Each entry below is to be duplicated precisely.

• **Provided information**:
┌────────

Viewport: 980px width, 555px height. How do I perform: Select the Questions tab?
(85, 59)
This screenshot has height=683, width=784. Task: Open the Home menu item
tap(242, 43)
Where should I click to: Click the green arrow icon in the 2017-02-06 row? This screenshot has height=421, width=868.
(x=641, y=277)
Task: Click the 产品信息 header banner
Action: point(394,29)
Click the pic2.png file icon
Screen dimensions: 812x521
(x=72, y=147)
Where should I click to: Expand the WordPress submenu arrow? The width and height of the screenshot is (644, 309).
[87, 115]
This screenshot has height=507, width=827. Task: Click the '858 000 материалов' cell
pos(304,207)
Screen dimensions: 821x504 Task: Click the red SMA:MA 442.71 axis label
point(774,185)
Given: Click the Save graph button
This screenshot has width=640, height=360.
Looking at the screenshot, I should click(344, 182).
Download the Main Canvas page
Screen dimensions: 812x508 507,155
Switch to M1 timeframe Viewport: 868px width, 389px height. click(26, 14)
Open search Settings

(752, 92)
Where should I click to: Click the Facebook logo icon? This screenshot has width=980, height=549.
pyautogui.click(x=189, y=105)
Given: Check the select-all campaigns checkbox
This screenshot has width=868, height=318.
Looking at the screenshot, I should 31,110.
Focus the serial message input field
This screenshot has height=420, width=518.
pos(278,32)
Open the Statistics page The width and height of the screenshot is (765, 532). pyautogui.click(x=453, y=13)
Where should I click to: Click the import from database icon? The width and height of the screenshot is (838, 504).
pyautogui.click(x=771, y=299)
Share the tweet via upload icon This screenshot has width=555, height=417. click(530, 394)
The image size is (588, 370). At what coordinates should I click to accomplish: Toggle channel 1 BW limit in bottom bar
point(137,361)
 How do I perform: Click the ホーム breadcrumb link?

└────────

• **Written answer**:
Viewport: 980px width, 555px height. How do I perform: Select the Questions tab?
(85, 59)
This screenshot has height=683, width=784. Task: Open the Home menu item
tap(242, 43)
Where should I click to: Click the green arrow icon in the 2017-02-06 row? This screenshot has height=421, width=868.
(x=641, y=277)
Task: Click the 产品信息 header banner
Action: point(394,29)
Click the pic2.png file icon
Screen dimensions: 812x521
(x=72, y=147)
Where should I click to: Expand the WordPress submenu arrow? The width and height of the screenshot is (644, 309).
[87, 115]
This screenshot has height=507, width=827. Task: Click the '858 000 материалов' cell
pos(304,207)
Screen dimensions: 821x504 Task: Click the red SMA:MA 442.71 axis label
point(774,185)
Given: Click the Save graph button
This screenshot has width=640, height=360.
Looking at the screenshot, I should click(344, 182).
Download the Main Canvas page
Screen dimensions: 812x508 507,155
Switch to M1 timeframe Viewport: 868px width, 389px height. click(26, 14)
Open search Settings

(752, 92)
Where should I click to: Click the Facebook logo icon? This screenshot has width=980, height=549.
pyautogui.click(x=189, y=105)
Given: Check the select-all campaigns checkbox
This screenshot has width=868, height=318.
Looking at the screenshot, I should 31,110.
Focus the serial message input field
This screenshot has height=420, width=518.
pos(278,32)
Open the Statistics page The width and height of the screenshot is (765, 532). pyautogui.click(x=453, y=13)
Where should I click to: Click the import from database icon? The width and height of the screenshot is (838, 504).
pyautogui.click(x=771, y=299)
Share the tweet via upload icon This screenshot has width=555, height=417. click(530, 394)
The image size is (588, 370). At what coordinates should I click to accomplish: Toggle channel 1 BW limit in bottom bar
point(137,361)
 How do I perform: Click the ホーム breadcrumb link?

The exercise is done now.